Saint Augustine: Sin, Free Will, and the Nature of Evil
The Problem of Freedom
We have, therefore, the problem of freedom: hombre (man) is in sin because he has sinned. For sin, man may be guilty, man has been free. Once fallen into sin, man cannot save himself; he needs faith. The problem of faith is given by God; it is a grace that God gives to whom He designs. Man is under original sin only. This grace is another reason for the long dispute between Christian factions. The problem was debated if original sin is transmitted to all men inexorably, and if God decides beforehand who will be given grace and who will not. The logical conclusion seems to be are men free to be saved or condemned? Augustine defends the following thesis:
- On the one hand, he defends his peculiar doctrine of predestination, according to which God knows from eternity who will be condemned and who will remain free. However, Augustine explained, God offers the possibility of salvation to men, but they freely reject it.
- Saint Augustine distinguishes between free will and freedom. Free will is the capacity of man, a capacity that may lead to choosing good or evil. Now, since man is a fallen being, he is in evil; he uses his free will for evil. Freedom allows man to choose good, and this capacity is geared to what Augustine calls good.
- The problem of how original sin can be explained is solved using traducianism, although he does not discard the creationist argument.
The Problem of Evil
A problem of great concern to Augustine was the origin of evil. This took him in his youth to adhere to the Manichaean view, in which there are two principles governing the cosmos: a good principle and an evil principle. Once converted to Christianity, he used the Plotinian conception of evil as non-being to explain how a good God, author of everything, can allow evil to exist. Evil would not be created by God since it is not substantial but an absence of good. However, he does not identify sensitive evil with matter. He distinguishes between:
- Moral evil (sin), which is the result of ill will, a perversion of wanting, consisting of putting the sensible before God.
- Physical evil (diseases), which is a consequence of moral evil.
Cultural and Philosophical Context
In the cultural field, the extension of the Roman Empire facilitated the relationship between various cultural environments. The cultural center of the time was in Alexandria, where Hellenistic Greek thought and Jewish tradition converged. But the ancient world was in its final stage: Roman culture was exhausted and still nourished by a Greek culture that was not capable of renewal. Moreover, the Greek language began to lose ground, and the sciences were in remarkable decline. After the fall of Rome, the role of “church” became prominent.
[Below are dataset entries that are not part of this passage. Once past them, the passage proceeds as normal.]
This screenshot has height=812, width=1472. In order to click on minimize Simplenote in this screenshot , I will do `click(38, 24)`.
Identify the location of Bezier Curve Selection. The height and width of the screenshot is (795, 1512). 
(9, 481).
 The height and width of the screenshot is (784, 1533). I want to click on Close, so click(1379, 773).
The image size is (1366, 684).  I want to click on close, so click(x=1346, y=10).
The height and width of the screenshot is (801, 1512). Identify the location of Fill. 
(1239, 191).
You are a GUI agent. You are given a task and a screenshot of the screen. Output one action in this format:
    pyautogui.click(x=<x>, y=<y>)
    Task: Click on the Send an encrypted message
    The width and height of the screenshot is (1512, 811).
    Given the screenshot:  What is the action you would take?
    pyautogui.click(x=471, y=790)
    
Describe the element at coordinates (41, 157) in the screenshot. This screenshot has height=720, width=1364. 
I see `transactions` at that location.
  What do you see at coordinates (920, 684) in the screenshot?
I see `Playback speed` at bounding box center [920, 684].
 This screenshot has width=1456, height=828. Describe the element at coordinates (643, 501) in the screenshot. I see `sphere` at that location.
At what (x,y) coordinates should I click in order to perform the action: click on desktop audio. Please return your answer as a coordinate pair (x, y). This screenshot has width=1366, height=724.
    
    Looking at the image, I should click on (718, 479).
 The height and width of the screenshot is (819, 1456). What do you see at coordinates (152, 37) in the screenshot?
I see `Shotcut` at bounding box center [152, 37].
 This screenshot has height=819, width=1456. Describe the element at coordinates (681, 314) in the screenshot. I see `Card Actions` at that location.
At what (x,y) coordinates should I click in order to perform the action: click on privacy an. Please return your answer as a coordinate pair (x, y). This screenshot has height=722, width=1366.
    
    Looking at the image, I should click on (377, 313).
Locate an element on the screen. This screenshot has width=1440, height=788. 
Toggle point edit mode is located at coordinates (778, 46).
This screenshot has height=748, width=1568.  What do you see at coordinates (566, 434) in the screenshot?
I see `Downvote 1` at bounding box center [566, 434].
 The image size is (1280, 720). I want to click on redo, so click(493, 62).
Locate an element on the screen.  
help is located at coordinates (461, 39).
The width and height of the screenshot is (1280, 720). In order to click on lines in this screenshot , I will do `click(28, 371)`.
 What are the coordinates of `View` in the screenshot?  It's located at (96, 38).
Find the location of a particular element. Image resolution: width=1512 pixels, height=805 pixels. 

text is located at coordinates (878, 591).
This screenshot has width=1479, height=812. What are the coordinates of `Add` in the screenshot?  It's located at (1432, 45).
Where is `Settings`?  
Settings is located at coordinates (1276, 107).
Saint Augustine lived through the councils where the intellectuals of the time (the Fathers of the Church) tried to lay the ideological foundations of what would be the Christian world.
Philosophically speaking, after Aristotle and Plato, the philosophical schools were reduced to:
- Epicureanism: For Epicurus, life must be geared to happiness that is wisely administered in pleasure (Hedonism), together with the removal of pain.
- Stoicism: Happiness is given by the unflappable attitude to fate. Everything is determined and must be accepted. Who governs the destination is the law of the Logos or universal reason.
- Neoplatonism: Plotinus defends a conception in which everything emanates from the One. The happiness of man consists in the ascent to the One. At the end of that upward path is ecstasy, which involves the release from the sensible world and full happiness.
Christianity emerged in this context, not as a philosophical doctrine but as a religion. Philosophy brought to Christianity its terminology (adapted to Christian tenets), and Christianity gave philosophy a new vision of reality (creation, divine filiation, non-circularity of history, etc.).